Ainsi, il ne reste que trois opposants en lice pour, comme disait Saleh Kebzabo, "inquiéter Idriss Déby Itno, l'amener au second tour et le battre par le jeu de l'alliance".

Mais, Wadal Abdelkader Kamougué, Saleh Kebzabo et Ngarléjy Yorongar décident de suspendre leur participation au scrutin du 25 avril prochain. Ils ne reviendront pas dans la course si leurs préalables ne sont pas pris en compte, notamment l'impression de nouvelles cartes d'électeurs.
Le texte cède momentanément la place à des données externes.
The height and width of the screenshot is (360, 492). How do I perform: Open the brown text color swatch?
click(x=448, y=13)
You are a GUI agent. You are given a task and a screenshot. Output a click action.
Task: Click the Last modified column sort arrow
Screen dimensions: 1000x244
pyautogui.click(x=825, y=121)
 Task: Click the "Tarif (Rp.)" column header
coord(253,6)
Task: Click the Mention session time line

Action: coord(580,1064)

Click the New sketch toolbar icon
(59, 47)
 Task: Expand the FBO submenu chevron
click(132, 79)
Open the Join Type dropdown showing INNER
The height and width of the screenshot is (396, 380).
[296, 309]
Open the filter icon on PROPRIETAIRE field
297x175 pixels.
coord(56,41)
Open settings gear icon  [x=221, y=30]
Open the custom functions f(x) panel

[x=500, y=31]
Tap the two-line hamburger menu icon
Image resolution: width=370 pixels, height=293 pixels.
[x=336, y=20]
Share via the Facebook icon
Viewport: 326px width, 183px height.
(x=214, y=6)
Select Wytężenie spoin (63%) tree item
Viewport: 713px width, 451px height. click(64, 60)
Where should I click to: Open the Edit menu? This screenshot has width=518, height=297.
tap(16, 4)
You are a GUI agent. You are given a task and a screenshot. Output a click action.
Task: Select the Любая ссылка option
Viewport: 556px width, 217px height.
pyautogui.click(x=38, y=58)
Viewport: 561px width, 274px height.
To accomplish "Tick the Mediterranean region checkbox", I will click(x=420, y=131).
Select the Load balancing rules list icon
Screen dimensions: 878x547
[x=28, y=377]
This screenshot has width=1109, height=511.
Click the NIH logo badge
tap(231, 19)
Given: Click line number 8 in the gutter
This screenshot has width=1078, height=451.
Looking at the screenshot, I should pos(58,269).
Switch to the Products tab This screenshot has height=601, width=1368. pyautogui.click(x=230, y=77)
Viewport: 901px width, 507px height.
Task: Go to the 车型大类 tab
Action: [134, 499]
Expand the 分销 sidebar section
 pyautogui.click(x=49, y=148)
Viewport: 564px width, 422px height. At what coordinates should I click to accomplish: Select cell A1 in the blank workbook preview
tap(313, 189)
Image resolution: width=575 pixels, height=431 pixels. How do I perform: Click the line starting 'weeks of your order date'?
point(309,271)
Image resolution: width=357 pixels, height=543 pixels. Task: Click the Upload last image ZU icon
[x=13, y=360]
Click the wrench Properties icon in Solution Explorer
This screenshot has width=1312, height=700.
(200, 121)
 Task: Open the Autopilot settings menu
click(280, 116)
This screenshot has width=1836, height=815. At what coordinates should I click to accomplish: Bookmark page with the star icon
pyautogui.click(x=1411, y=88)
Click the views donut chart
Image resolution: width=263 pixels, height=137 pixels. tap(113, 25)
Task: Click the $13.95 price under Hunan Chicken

Si les trois opposants présidentiables sont solidaires, la CPDC, elle, est au bord de la rupture. C'est le Mouvement pour la démocratie et le socialisme au Tchad (MDST), de Hamid Mahamat Dahalob, qui ouvre le bal de la défection en annonçant son soutien au candidat Déby Itno. Il sera suivi par l'Union pour la démocratie et la république (UDR) de Jean Alingué Bawoyeu, et par l'Action pour la république, la démocratie et le développement ( ARD) de Mbaïlaou Naïmbaye Lossimian.

"Il est inconcevable qu'un parti de l'opposition soutienne le candidat du parti au pouvoir", hurlent Saleh Kebzabo et Wadal Abdelkader Kamougué. Au cours d'une réunion, tenue il y a deux semaines, onze partis de la CPDC décident "à l'unanimité" d'exclure le MDST, l'UDR et l'ARD du regroupement, "pour trahison".

"Notre exclusion de la CPDC est sans fondement", répliquent Jean Bawoyeu Alingué, Mbaïlaou Naïmbaye et Hamid Dahalob dans un communiqué peu de jours après. Selon eux, personne n'a le monopole de la CPDC.

"Avec cette énième division, la CPDC devrait être définitivement enterrée. L'on devrait dire sa messe de requiem", ironise un chef de parti politique membre de la mouvance présidentielle.